**WORK INSTRUCTIONS:** Would you please repeat all of the data exactly, omitting the pictures?

**DATA SUPPLIED:**
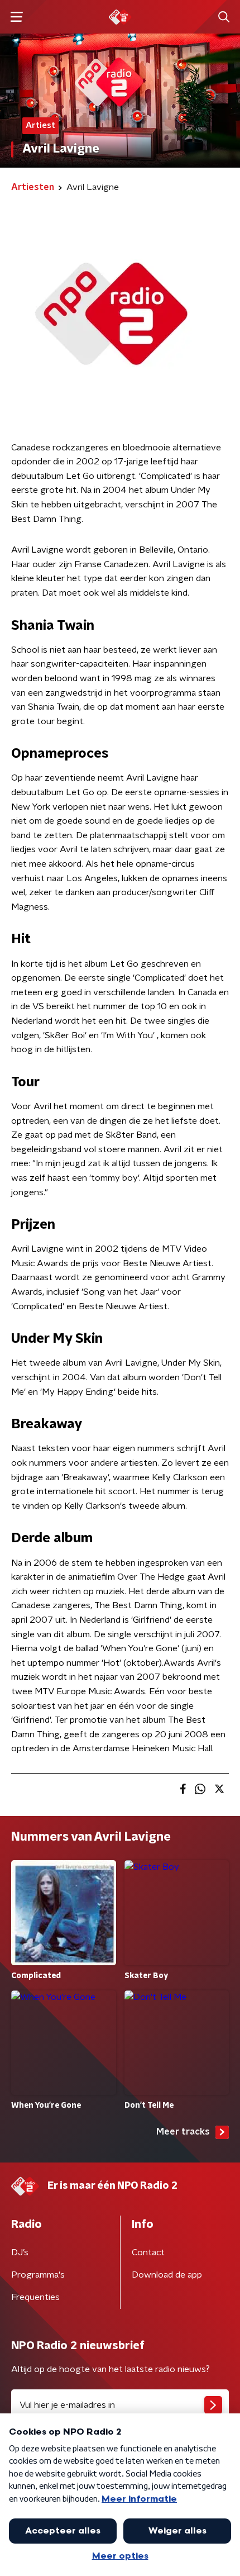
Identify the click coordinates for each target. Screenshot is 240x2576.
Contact (148, 2252)
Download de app (167, 2274)
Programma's (38, 2274)
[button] (16, 17)
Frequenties (35, 2297)
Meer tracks (183, 2131)
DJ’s (19, 2252)
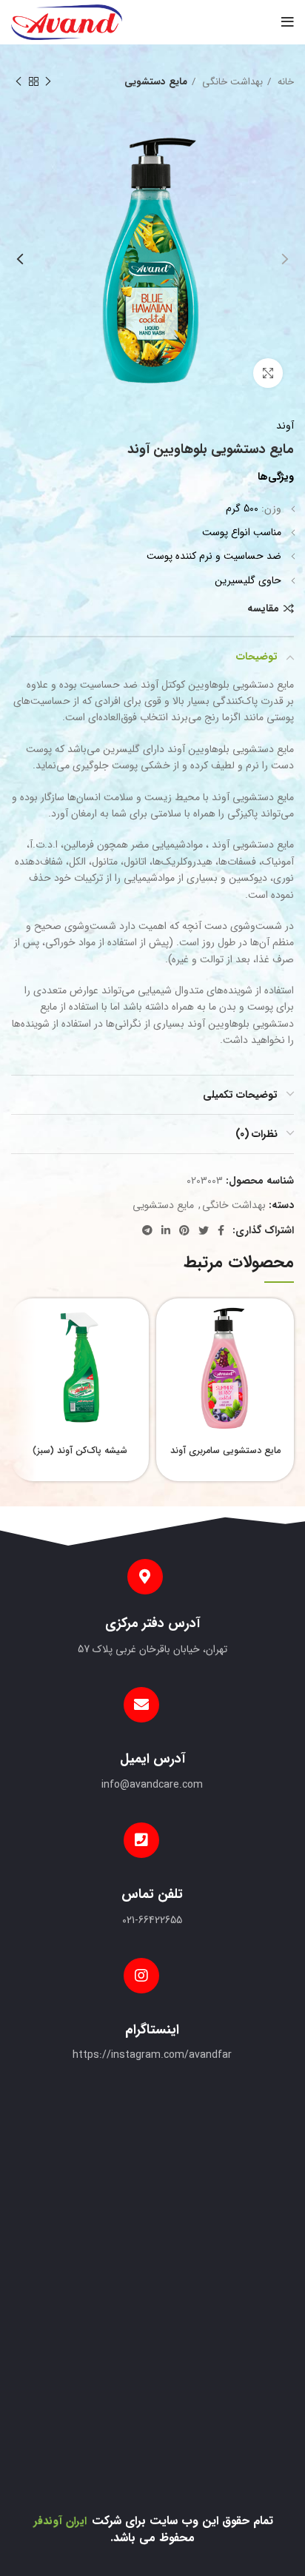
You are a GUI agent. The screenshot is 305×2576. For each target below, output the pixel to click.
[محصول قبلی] (48, 82)
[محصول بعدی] (18, 82)
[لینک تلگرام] (147, 1230)
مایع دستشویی (155, 82)
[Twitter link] (203, 1230)
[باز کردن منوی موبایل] (287, 22)
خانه (284, 82)
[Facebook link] (221, 1230)
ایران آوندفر (60, 2521)
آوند (285, 425)
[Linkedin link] (166, 1230)
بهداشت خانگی (231, 82)
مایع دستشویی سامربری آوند (225, 1450)
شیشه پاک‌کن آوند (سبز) (80, 1450)
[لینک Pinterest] (184, 1230)
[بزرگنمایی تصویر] (268, 373)
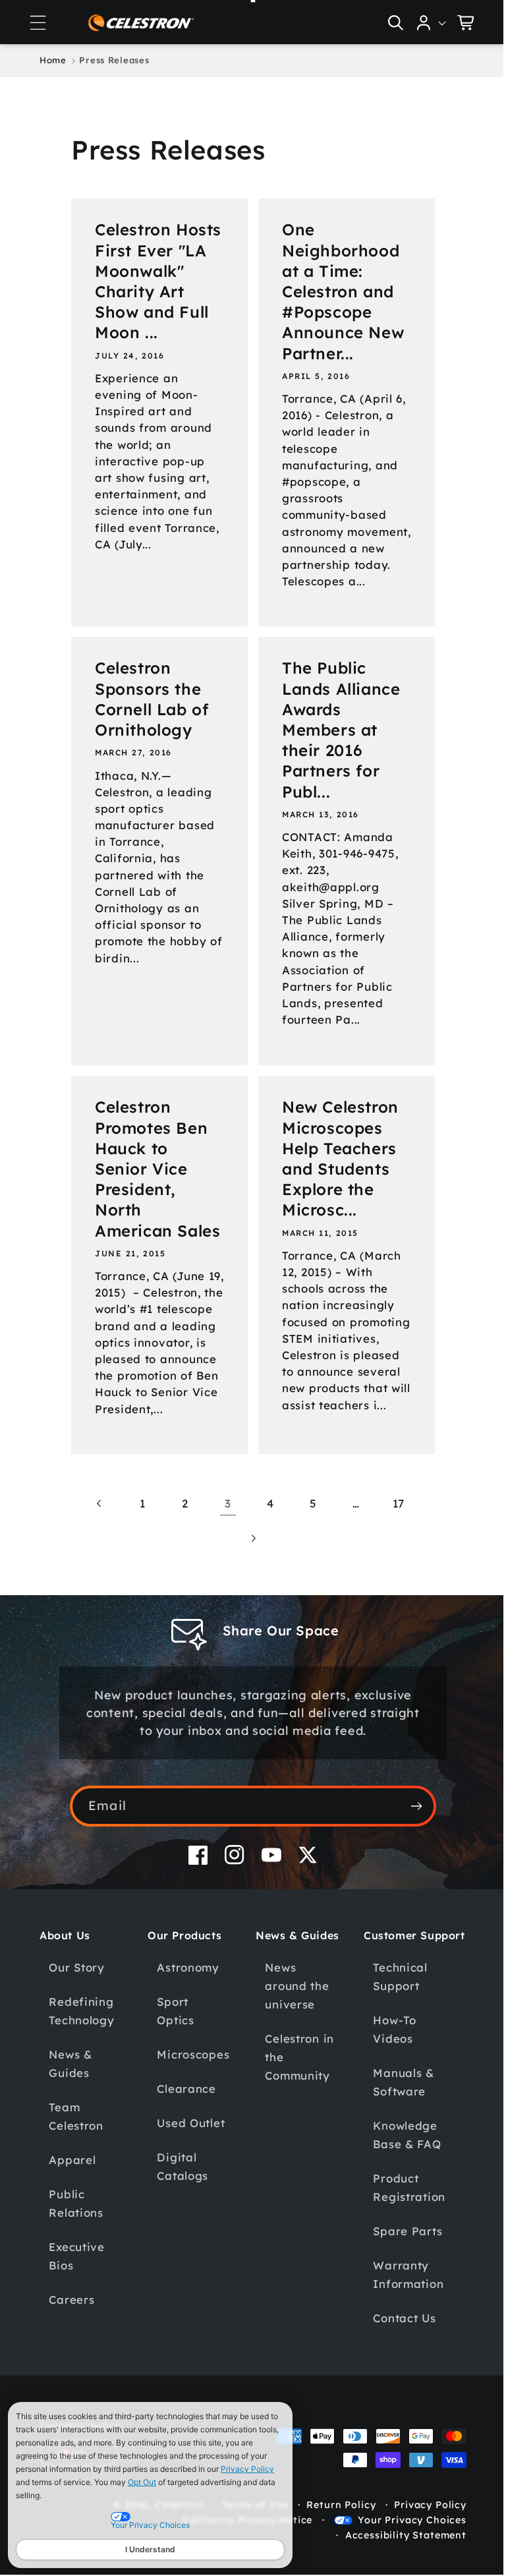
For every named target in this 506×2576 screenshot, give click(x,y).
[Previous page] (94, 1557)
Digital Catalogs (180, 2220)
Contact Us (397, 2385)
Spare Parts (400, 2298)
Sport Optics (173, 2064)
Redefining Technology (81, 2064)
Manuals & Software (396, 2149)
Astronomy (186, 2021)
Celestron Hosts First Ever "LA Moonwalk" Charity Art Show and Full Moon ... (152, 291)
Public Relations (76, 2256)
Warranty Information (401, 2342)
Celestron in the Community (294, 2110)
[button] (37, 22)
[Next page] (248, 1592)
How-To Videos (387, 2096)
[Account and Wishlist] (421, 22)
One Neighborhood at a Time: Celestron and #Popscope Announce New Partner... (338, 291)
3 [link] (222, 1557)
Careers (71, 2353)
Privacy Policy (247, 2469)
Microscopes (191, 2108)
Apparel (72, 2213)
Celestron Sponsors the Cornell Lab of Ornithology (151, 716)
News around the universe (292, 2039)
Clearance (184, 2142)
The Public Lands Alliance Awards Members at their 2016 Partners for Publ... (336, 746)
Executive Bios (76, 2309)
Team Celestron (76, 2169)
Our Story (76, 2021)
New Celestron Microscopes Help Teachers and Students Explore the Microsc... (335, 1175)
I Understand (150, 2549)
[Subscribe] (411, 1859)
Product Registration (402, 2255)
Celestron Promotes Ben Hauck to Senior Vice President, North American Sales (151, 1195)
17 (393, 1557)
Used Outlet (189, 2176)
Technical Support (393, 2044)
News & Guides (70, 2117)
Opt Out (142, 2482)
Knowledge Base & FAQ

**RESULT FOR THIS TASK:**
Identify the click coordinates for each target. Screenshot is 240x2576.
Contact (148, 2252)
Download de app (167, 2274)
Programma's (38, 2274)
[button] (16, 17)
Frequenties (35, 2297)
Meer tracks (183, 2131)
DJ’s (19, 2252)
You are a GUI agent. The screenshot is 305×2576. For each target below, output the pixel to click.
[محصول قبلی] (48, 82)
[محصول بعدی] (18, 82)
[لینک تلگرام] (147, 1230)
مایع دستشویی (155, 82)
[Twitter link] (203, 1230)
[باز کردن منوی موبایل] (287, 22)
خانه (284, 82)
[Facebook link] (221, 1230)
ایران آوندفر (60, 2521)
آوند (285, 425)
[Linkedin link] (166, 1230)
بهداشت خانگی (231, 82)
مایع دستشویی سامربری آوند (225, 1450)
شیشه پاک‌کن آوند (سبز) (80, 1450)
[لینک Pinterest] (184, 1230)
[بزرگنمایی تصویر] (268, 373)
For every named target in this 506×2576 screenshot, give click(x,y).
[Previous page] (94, 1557)
Digital Catalogs (180, 2220)
Contact Us (397, 2385)
Spare Parts (400, 2298)
Sport Optics (173, 2064)
Redefining Technology (81, 2064)
Manuals & Software (396, 2149)
Astronomy (186, 2021)
Celestron Hosts First Ever "LA Moonwalk" Charity Art Show and Full Moon ... (152, 291)
Public Relations (76, 2256)
Warranty Information (401, 2342)
Celestron in the Community (294, 2110)
[button] (37, 22)
[Next page] (248, 1592)
How-To Videos (387, 2096)
[Account and Wishlist] (421, 22)
One Neighborhood at a Time: Celestron and #Popscope Announce New Partner... (338, 291)
3 [link] (222, 1557)
Careers (71, 2353)
Privacy Policy (247, 2469)
Microscopes (191, 2108)
Apparel (72, 2213)
Celestron Sponsors the Cornell Lab of Ornithology (151, 716)
News around the universe (292, 2039)
Clearance (184, 2142)
The Public Lands Alliance Awards Members at their 2016 Partners for Publ... (336, 746)
Executive Bios (76, 2309)
Team Celestron (76, 2169)
Our Story (76, 2021)
New Celestron Microscopes Help Teachers and Students Explore the Microsc... (335, 1175)
I Understand (150, 2549)
[Subscribe] (411, 1859)
Product Registration (402, 2255)
Celestron Promotes Ben Hauck to Senior Vice President, North American Sales (151, 1195)
17 (393, 1557)
Used Outlet (189, 2176)
Technical Support (393, 2044)
News & Guides (70, 2117)
Opt Out (142, 2482)
Knowledge Base & FAQ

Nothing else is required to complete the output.